EXCERTO DO DOCUMENTO –
· · · · ·
O artigo 226.o da Diretiva 2006/112 enumera as únicas menções que, sem prejuízo das disposições específicas previstas na mesma diretiva, devem obrigatoriamente figurar, para efeitos do IVA, nas faturas emitidas em aplicação do disposto nos seus artigos 220.° e 221.°

10

O artigo 242.o da referida diretiva tem a seguinte redação:

«Os sujeitos passivos devem manter uma contabilidade suficientemente pormenorizada que permita a aplicação do IVA e o seu controlo pela administração fiscal.»

11

O artigo 273.o da mesma diretiva enuncia:

«Os Estados‑Membros podem prever outras obrigações que considerem necessárias para garantir a cobrança exata do IVA e para evitar a fraude, sob reserva da observância da igualdade de tratamento das operações internas e das operações efetuadas entre Estados‑Membros por sujeitos passivos, e na condição de essas obrigações não darem origem, nas trocas comerciais entre Estados‑Membros, a formalidades relacionadas com a passagem de uma fronteira.

A faculdade prevista no primeiro parágrafo não pode ser utilizada para impor obrigações de faturação suplementares às fixadas no Capítulo 3.»

Direito búlgaro

12

Em conformidade com o artigo 70.o, n.o 5, da Lei do imposto sobre o valor acrescentado (Zakon za danak varhu dobavenata stoynost, a seguir «lei do IVA»), o IVA indevidamente faturado não pode ser deduzido.
· · · · ·
TAREFAS –
1 > No excerto sobre a diretiva do IVA, que tipo de contabilidade devem manter os sujeitos passivos?
2 > Reescreva o trecho do excerto sobre a diretiva do IVA que abre com as palavras que contêm "Direito búlgaro" e fecha com "pode ser deduzido.", trocando "indevidamente faturado" por "faturado por erro".

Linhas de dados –
· · · · ·
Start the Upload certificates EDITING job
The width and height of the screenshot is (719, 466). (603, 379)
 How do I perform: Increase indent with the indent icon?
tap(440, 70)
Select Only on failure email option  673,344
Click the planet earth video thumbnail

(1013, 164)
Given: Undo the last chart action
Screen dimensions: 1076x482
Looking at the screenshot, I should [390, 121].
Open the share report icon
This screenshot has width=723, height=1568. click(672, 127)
· · · · ·
RESULTADOS DAS TAREFAS –
1 > Uma contabilidade suficientemente pormenorizada que permita a aplicação do IVA e o seu controlo pela administração fiscal.

2 >
Direito búlgaro

12

Em conformidade com o artigo 70.o, n.o 5, da Lei do imposto sobre o valor acrescentado (Zakon za danak varhu dobavenata stoynost, a seguir «lei do IVA»), o IVA faturado por erro não pode ser deduzido.